The opening scene of Cucumber sets out writer Russell T Davies’s stall.
Taking Carry On level innuendo up several notches for the Tinder and Grindr generation, if you don’t like brazenly suggestive shots of cucumbers, bananas and men in tight jeans, then you’re in the wrong place. As middle-aged Henry (Vincent Franklin) walks around his local supermarket, eyeing up the produce, it’s clear that Davies – who brought rimming to the viewing masses in Queer as Folk – has this time got his tongue in his cheek.
As an introduction to the sexually avaricious, but sexually inactive, character of Henry, it’s a storytelling sequence of economy and wit, told with a dirty chuckle and cocking a snook at the kind of people who get offended by all this.
Sex is the subject here – or rather, not having sex, because Henry, despite the devotion of his partner of nine years, Lance (Cyril Nri), is always horny but never up for it: the kind of sexual paradox that is bound to do for a relationship, even before you factor in a date night of sexual misadventure, police intervention and ghastly truth-telling.
We are a long way from the TARDIS here, and yet there is a lot about Cucumber that is pure Russell T Davies: the big-heartedness; the way farce segues into tragedy; the gags. If the cheeky smuttiness of the opening scene is deliberately provocative, then an early sequence pushes the envelope further, as Henry delivers a speech of eye-watering explicitness about the actor, Ryan Reynolds. There’s not a line or a beat here that doesn’t have dramatic purpose; but boy, does it sail close to the wind, risking alienating viewers by being deliberately too much.
To call Cucumber a gay drama feels reductive. It is, and proudly so, until such terms are obsolete. It’s also a portrait of masculinity in crisis: an examination of the lies and lusts of men of a certain age. If it’s tempting to think that the beautiful young things in this world have it easier, there’s something about Dean’s penchant for self-dramatisation or Freddie’s acerbic defensiveness that suggests otherwise.

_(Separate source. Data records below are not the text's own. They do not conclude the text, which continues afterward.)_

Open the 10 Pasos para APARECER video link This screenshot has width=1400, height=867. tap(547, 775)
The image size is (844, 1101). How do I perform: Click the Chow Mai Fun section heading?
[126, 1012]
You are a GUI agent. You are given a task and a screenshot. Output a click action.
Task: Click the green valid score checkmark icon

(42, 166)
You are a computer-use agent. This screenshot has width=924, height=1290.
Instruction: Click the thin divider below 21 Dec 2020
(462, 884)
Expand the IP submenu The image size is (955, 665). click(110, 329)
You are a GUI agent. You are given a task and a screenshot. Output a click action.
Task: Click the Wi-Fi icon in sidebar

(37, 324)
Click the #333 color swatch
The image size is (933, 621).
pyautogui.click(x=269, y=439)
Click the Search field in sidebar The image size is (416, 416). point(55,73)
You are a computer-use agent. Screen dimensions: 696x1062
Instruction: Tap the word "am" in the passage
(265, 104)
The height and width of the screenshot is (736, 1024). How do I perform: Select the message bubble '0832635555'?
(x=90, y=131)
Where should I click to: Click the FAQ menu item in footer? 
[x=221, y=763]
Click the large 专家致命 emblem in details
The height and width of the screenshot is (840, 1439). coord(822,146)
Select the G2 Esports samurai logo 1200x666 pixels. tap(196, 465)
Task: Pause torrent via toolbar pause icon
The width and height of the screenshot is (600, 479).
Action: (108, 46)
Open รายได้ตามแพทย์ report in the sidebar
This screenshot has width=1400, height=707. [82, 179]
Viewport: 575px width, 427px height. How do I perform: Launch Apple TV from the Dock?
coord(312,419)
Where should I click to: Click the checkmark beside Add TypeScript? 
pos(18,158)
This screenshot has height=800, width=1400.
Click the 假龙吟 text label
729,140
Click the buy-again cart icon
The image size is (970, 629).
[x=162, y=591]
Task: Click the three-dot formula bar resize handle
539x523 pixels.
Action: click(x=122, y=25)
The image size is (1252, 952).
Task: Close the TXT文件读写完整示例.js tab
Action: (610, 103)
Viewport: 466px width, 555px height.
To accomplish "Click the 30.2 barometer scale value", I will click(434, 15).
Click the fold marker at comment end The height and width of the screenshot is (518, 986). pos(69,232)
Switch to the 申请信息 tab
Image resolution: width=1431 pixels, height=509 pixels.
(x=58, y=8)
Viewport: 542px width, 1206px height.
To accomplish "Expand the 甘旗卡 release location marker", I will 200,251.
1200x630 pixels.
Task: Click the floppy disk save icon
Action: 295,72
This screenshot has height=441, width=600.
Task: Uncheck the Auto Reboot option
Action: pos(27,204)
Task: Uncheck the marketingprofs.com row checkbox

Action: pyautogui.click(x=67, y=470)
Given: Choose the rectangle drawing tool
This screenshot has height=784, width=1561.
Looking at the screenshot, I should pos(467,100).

Because this is a Russell T Davies script, the characters bristle with contradictions, and even the most laid-back of them reveal a spikiness. In James Murray’s Daniel, we possibly glimpse another breed of modern man: the metrosexual straight guy who is comfortable with, and may even invite, the attentions of gay admirers, but whose misplaced humour and strangely combative flirting reveal an awkwardness in gay company nonetheless. Whatever is going on in Daniel’s head, and it’s far from clear, when he invites himself for a drink with Lance, that’s a little dance of danger unfolding right there.
Henry, it’s fair to say, may do lust, but he doesn’t really do loving adoration; but Lance does. It’s there in his look of pride when Henry does his Ryan Reynolds routine. It’s there again in the look of confusion and infatuation which he gives Daniel, and it’s there – most upsettingly of all – in the restaurant, in his broken response to Henry’s flat-out refusal of marriage.
In the quiet way masturbatory fantasy and projected desire have filled the sexual void in his relationship with Henry, Lance has become ripe for a new lust object to enter his life. But when such a person briefly enters – in the form of a naked and spaced-out clubber – it leads to trademark Davies scenes that mix tragedy, farce and Boney M.
We may be used by now to the technicolour speed of Davies’s writing – the way a hi-energy production style can be juxtaposed with scenes of pathos or tension – but it doesn’t make it any less impressive. In the climax of the episode, an entire human tragedy plays out as a series of phone and text messages and ultimately as a dumb show of three images: a pregnant wife; an overwhelmed man and a garage shrouded with exhaust fumes.
It’s bravura storytelling, designed to leave you breathless at its turns and twists, and at the centre of it is a moment of petty betrayal. Henry, whose spitefulness and chagrin have already led to the suicide of a colleague, now presses the self-destruct button on his relationship with Lance.
We’d be tempted to cry, but Davies isn’t that kind of a writer. Instead, Lance and Henry scream at each other in the street – Lance blowing the lid on their sexless relationship – while their liberal neighbour watches with her child: suddenly not so liberal any more.
‘Now,’ you can almost hear Davies cackling, ‘try not coming back for next week.’
We will be.
Aired at 9pm on Thursday 22 January 2015 on Channel 4.